• _DIRECTIONS_
Output the lines below from the one containing "Beachtoernooi Aalsmeer (516, 1427)" through the end of the listing, inclusive, exactly as they appear, and nothing further.

• _DATA IN THIS EXERCISE_
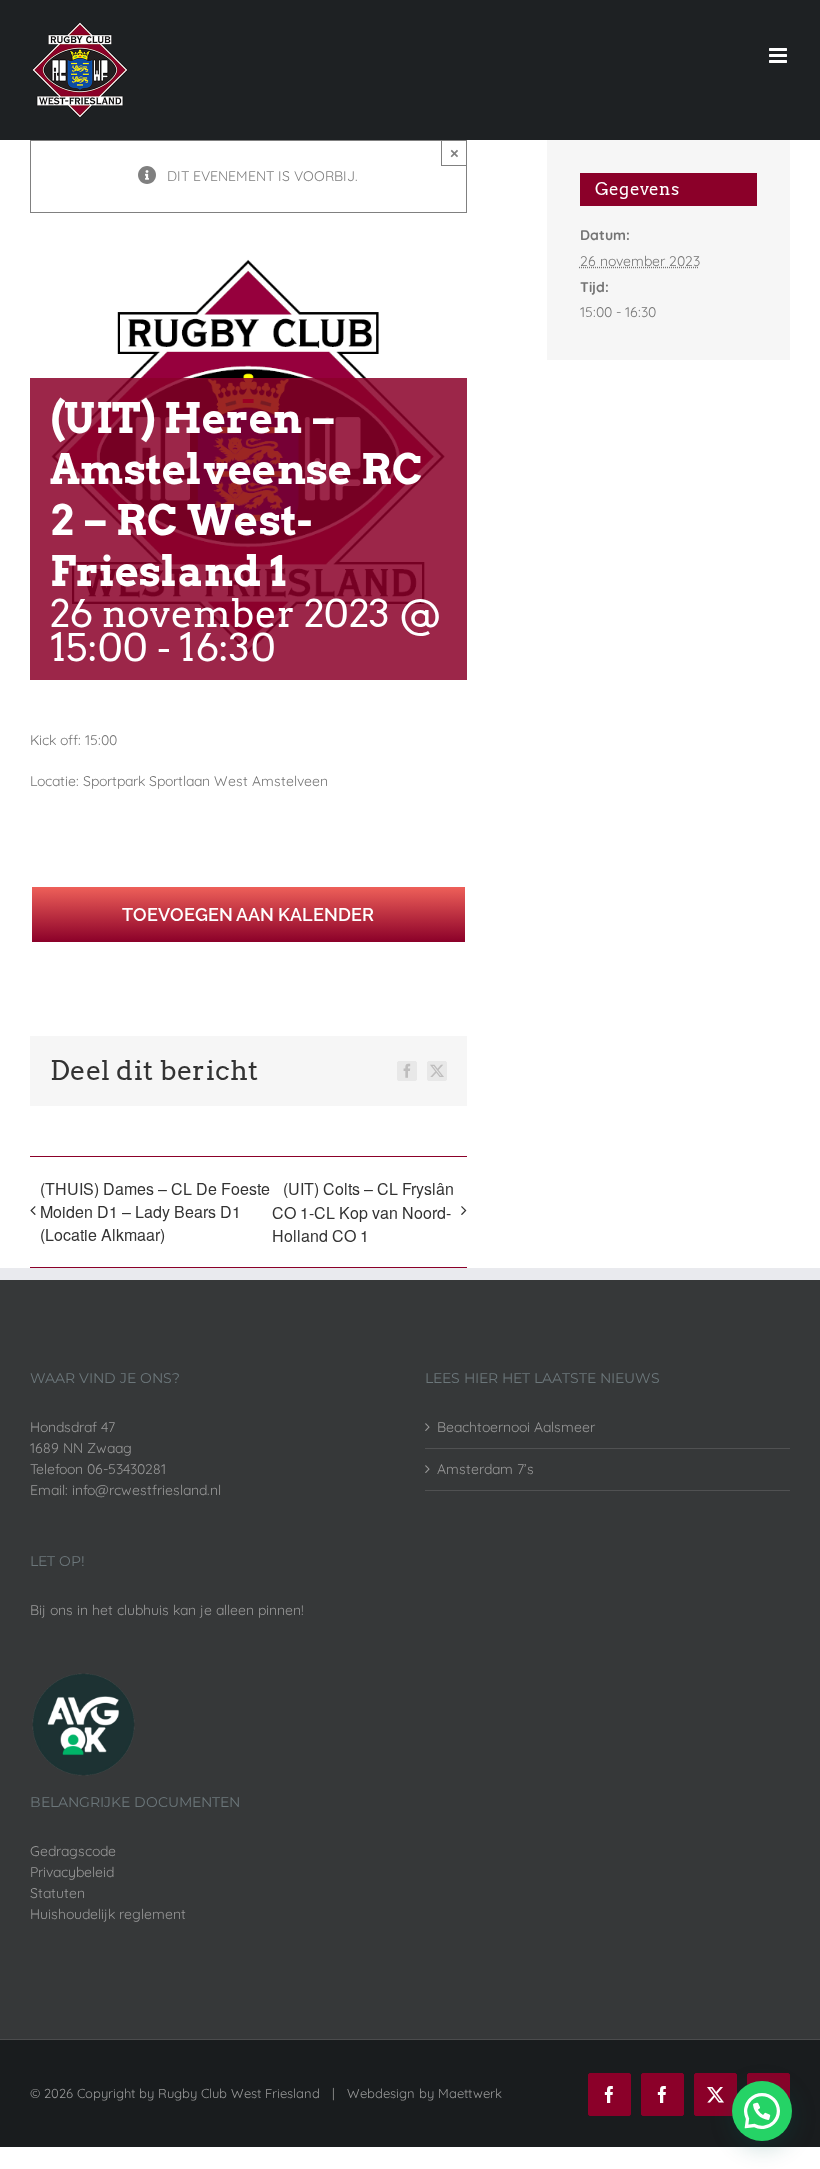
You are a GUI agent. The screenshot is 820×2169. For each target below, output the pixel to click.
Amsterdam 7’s (485, 1469)
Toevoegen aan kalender (248, 914)
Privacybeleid (72, 1872)
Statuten (57, 1893)
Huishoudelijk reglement (108, 1914)
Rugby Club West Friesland (239, 2093)
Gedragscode (73, 1851)
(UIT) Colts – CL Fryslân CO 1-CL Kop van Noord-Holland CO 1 (363, 1212)
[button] (762, 2111)
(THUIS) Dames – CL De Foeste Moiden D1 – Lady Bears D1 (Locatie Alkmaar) (155, 1211)
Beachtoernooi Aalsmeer (516, 1427)
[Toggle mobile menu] (779, 55)
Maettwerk (470, 2093)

• _RESPONSE TO THE EXERCISE_
Beachtoernooi Aalsmeer (516, 1427)
[Toggle mobile menu] (779, 55)
Maettwerk (470, 2093)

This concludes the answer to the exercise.